[[ Data supplied, beginning ]]

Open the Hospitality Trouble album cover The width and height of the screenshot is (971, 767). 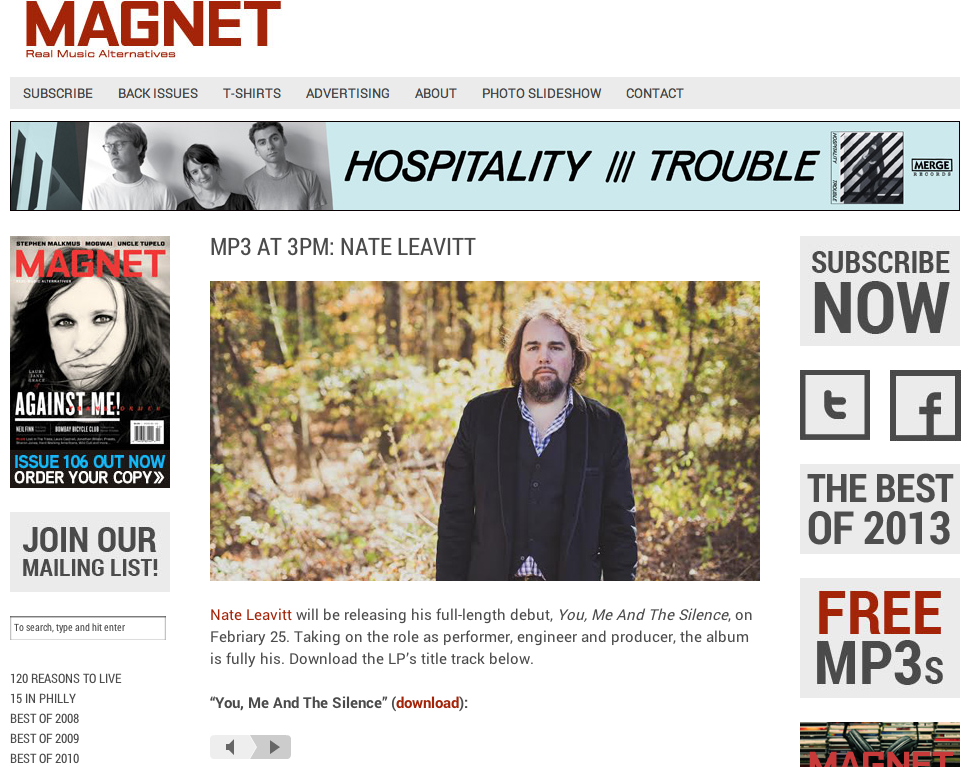coord(867,167)
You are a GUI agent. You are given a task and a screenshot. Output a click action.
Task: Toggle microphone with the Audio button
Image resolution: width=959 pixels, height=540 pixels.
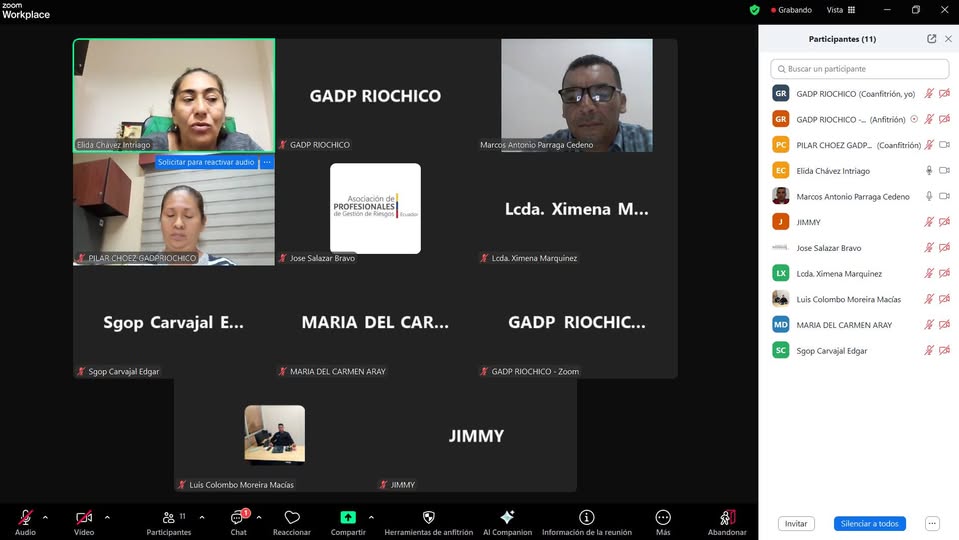coord(25,518)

[[ Data supplied, end ]]

Aim of the exercise ▸
Excluding all pictures, print exactly and only the lines from the line with "You are a GUI" through the end of the records above, both ends included.

Written answer ▸
You are a GUI agent. You are given a task and a screenshot. Output a click action.
Task: Toggle microphone with the Audio button
Image resolution: width=959 pixels, height=540 pixels.
coord(25,518)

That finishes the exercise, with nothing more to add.